• Stored data entries
————————
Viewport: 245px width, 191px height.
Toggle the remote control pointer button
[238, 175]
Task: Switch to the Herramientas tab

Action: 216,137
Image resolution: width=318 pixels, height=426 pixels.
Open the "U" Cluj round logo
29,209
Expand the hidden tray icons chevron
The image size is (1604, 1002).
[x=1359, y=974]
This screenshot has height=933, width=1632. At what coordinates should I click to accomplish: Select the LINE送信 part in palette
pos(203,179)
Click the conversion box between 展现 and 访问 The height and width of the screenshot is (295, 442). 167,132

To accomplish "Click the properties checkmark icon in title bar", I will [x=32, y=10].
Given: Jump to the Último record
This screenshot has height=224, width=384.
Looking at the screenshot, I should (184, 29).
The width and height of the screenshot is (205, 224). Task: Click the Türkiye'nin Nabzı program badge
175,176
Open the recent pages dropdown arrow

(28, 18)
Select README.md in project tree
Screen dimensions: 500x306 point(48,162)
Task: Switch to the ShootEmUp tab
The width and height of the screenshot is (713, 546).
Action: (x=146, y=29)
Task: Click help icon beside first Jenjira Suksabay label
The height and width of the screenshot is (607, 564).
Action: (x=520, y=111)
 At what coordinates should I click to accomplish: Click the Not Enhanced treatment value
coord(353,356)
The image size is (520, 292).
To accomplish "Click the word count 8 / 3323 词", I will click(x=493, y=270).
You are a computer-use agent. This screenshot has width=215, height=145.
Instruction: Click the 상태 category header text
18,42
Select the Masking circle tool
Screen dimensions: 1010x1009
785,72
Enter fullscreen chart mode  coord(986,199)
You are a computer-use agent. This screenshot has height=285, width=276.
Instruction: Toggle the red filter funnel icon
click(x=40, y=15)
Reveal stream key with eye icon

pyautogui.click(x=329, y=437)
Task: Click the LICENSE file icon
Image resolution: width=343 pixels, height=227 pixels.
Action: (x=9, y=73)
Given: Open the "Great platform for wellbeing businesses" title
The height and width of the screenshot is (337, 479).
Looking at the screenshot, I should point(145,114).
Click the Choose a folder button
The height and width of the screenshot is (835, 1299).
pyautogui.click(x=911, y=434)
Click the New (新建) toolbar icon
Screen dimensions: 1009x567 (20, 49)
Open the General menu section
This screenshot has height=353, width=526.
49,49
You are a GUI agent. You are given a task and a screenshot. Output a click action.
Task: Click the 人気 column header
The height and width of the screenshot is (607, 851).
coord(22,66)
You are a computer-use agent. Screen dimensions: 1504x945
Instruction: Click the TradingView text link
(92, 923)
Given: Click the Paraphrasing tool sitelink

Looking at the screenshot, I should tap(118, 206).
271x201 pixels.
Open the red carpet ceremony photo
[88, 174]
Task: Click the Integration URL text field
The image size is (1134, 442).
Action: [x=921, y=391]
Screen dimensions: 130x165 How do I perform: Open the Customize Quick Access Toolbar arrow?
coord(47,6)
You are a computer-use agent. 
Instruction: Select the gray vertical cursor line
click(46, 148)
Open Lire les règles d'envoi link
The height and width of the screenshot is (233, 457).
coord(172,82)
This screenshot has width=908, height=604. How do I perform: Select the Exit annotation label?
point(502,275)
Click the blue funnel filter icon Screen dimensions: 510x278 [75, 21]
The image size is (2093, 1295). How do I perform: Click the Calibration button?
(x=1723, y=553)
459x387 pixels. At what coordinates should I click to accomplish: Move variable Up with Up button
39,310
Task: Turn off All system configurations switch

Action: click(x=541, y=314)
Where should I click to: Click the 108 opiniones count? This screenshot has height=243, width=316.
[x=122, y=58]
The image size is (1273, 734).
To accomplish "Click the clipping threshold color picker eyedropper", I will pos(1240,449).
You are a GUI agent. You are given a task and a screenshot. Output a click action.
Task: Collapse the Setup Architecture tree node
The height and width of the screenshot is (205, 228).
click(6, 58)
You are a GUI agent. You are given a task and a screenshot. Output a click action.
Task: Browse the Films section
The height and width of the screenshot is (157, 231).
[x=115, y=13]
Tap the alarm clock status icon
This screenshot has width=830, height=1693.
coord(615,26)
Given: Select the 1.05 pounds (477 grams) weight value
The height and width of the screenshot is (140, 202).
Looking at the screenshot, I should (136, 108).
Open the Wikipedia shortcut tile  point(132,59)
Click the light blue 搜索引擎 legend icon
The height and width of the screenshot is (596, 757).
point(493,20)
————————
• PROBLEM TO SOLVE
Retype the lines exactly, from the line containing "Given: Open the" through the line containing "The height and width of the screenshot is (835, 1299).".

• TASK RESPONSE
Given: Open the "Great platform for wellbeing businesses" title
The height and width of the screenshot is (337, 479).
Looking at the screenshot, I should point(145,114).
Click the Choose a folder button
The height and width of the screenshot is (835, 1299).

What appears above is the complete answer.